In the ensuing monologue Biff describes the sudden moment of self-realization which he experienced a day or two before: that working outdoors is what he loves and he is not ashamed of admitting to it; that he does not want to pretend any longer and try to become what his father has planned for him. Becoming aware of what is good for him and what he is suited for means that Biff has found his identity, has become independent of his father, and this is an important turning point in his life (“I know who I am!”). This is, thought, not enough to convince Willy Loman and to tear down whatever blinds him from the truth.
The argument between Biff and his father reaches a climax and becomes rather violent when Willy Loman refuses to admit his personal failure: “…turning on him in an uncontrolled outburst: 'I am not a dime in a dozen! I am Willy Loman ( …).'” Only when Biff's anger is spent and he breaks down crying does his father feel touched (“astonished: 'What're you doing?'”). Biff is completely exhausted from trying in vain to make his father aware of the fundamental mistake he has made in his life. Willy finally realizes that Biff has spoken to him out of affection (“(…)elevated: '(….)Biff - he likes me!'”), but only to turn towards the next illusion (“That boy - that boy is going to be magnificent!”).

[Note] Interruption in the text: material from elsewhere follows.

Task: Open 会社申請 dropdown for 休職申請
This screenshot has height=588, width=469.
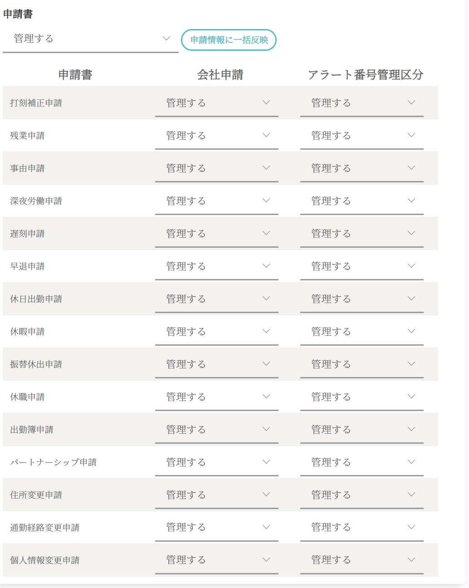Action: point(217,397)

In the conversation with his father, which eventually turns into an immensely emotional and violent argument, Biff tries in various ways to explain what he has realized for himself. What he says appeals to his father's reason; first he treats him gently, and when this is of no avail, he provokes him and becomes violent with frustrated anger. All his attempts are pointless, however, and meet with his father's utter lack of understanding, because Willy Loman still desperately clings to his dreams of success. He is blind to the fact that by trying to live up to the values propagated by society, he has missed the chance of a loving and sincere relationship with his sons. What is more, he has possibly ruined his sons' chances of living fulfilled lives.
(Bestimmung der Literaturgattung)
A tragedy is defined as a serious play with a fatal or disastrous outcome for the protagonist. In Death of a Salesman the tragic hero, who is presented as a victim of circumstances and who has made the wrong decision, is Willy Loman. Already when he first comes on stage he is presented as a person utterly defeated. His job is extremely taxing; he has bouts of amnesia and is on the verge of a nervous breakdown. He has always blindly believed in values which society claims to be important and has allowed these values to control his and his sons' lives. Just as blindly, he sacrifices his life in the end. He talks himself into the absurd idea that the last thing he can do after having lost his own job, is to give Biff another chance with 20,000 dollars of life insurance money. His tragedy lies in his lack of self-awareness.
Whereas Willy Loman's problems accumulate in the course of the play and make his situation unbearable to him, Biff is the main character who benefits from the change he undergoes. Though he loses his father in the end, and will never be able to repair the damaged relationship he had with his father, he cannot be considered a tragic character, because he has gained the self-awareness his father lacked, which will help him towards a fulfilled life.